**Exercise details:** Carry on the passage about upcoming planetary exploration missions from the point where it stops.
**** Extract provided ****
The Lunar Polar Orbiter (LPO), a spacecraft primarily designed for
systematic geochemical measurements of the surface, is being studied.
Large jumps in knowledge could occur from future planetary
exploration with respect to Venus and the satellites of the outer planets
(Jupiter, Saturn) which are at present largely unknown.
The next few years will see a rapid expansion of our knowledge of
the solar system.
The major events anticipated are as follows:
In addition to the Viking missions previously cited, high public
interest in Viking has stimulated recommendations for another Mars mission
Rovers with a 100 km roam radius and an orbiter equipped
mainly with geochemical sensors and penetrators, and possibly a sample
return, are being considered.
A Venus orbiter imaging radar (VOIR) is needed to study the surface
features of this planet.
This radar has been given the highest ranking by
most science advisory groups and will return high resolution images
(less than 1 km) of most of the planet.
**** Dataset ****
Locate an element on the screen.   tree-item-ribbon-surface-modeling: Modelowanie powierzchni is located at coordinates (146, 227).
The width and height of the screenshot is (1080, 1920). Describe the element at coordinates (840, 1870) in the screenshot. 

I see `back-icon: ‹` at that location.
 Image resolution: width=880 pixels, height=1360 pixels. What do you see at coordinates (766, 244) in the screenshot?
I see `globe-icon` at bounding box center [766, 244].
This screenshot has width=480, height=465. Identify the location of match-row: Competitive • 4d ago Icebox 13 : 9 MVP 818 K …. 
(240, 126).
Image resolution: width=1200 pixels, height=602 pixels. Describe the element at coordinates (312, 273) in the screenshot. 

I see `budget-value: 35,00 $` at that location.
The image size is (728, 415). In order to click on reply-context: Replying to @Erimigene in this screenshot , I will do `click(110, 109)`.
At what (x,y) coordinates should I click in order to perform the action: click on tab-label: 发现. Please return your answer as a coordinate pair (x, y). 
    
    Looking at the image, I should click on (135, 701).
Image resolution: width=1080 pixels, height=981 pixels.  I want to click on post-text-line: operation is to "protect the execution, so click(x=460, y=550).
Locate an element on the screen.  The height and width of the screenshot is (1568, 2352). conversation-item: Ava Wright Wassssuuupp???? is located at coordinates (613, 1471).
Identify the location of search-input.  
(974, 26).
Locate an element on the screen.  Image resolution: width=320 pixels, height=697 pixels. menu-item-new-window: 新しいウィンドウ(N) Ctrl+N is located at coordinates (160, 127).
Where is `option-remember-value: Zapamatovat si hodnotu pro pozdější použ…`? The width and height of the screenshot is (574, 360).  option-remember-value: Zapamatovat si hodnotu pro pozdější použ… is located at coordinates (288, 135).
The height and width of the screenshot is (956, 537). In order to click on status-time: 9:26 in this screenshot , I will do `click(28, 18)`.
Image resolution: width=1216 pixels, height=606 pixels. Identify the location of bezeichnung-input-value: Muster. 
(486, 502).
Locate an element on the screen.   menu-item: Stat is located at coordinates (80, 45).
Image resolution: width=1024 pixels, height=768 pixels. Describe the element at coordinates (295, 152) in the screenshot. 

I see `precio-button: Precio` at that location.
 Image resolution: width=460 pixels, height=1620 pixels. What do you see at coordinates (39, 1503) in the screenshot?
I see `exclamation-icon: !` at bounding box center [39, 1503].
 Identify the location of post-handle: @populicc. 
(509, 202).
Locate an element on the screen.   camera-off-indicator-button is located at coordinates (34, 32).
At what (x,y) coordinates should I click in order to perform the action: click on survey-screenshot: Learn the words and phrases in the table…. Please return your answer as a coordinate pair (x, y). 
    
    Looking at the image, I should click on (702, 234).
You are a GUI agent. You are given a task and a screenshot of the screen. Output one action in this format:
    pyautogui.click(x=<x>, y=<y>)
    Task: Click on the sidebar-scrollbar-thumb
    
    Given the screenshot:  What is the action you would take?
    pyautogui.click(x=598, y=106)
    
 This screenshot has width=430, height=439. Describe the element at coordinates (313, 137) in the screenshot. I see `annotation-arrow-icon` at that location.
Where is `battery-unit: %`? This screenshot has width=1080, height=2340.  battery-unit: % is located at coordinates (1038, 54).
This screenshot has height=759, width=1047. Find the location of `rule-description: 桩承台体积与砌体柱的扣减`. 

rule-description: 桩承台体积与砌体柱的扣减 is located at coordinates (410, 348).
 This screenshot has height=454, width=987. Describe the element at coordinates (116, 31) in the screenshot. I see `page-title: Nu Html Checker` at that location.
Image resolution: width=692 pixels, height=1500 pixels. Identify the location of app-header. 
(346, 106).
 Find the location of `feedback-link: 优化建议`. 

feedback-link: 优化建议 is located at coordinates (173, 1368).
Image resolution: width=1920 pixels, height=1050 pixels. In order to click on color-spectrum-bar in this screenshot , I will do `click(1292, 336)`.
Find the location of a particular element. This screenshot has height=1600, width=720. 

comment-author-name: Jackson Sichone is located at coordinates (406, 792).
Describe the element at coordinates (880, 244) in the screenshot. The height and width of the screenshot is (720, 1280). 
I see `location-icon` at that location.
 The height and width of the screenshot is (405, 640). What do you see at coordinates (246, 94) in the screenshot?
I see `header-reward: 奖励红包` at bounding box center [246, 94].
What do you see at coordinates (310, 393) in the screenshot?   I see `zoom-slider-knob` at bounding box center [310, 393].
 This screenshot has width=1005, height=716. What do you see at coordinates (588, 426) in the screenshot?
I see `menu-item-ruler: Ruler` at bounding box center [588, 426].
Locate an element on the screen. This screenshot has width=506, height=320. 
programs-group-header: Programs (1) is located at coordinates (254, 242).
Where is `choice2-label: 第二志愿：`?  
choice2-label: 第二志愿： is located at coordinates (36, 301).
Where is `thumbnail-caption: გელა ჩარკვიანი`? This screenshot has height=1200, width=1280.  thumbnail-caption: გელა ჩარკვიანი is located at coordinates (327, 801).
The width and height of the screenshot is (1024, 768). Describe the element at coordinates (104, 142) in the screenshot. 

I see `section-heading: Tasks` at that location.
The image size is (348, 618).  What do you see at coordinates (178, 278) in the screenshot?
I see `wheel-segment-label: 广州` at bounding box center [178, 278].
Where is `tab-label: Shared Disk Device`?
****
**Answer box:**
Because Venus is closest to
the Earth in size and composition, this mission, and the 1978 radar
mission to measure mechanical properties of the Venusian surface, have
particular interest to terrestrial geologists. Two GS scientists
are members of the science team.
Two Voyager spacecraft are presently on their way to Jupiter
The satellites of those planets range widely in density and
surface properties, and considerable variations in the geology are
anticipated. Voyager will return several thousand pictures for study
A subsequent mission to orbit Jupiter would provide a more
systematic set of observations than will be possible from Voyager.
The Voyagers, launched in 1977 for an encounter with Jupiter,
will continue on for an encounter with Saturn in 1983.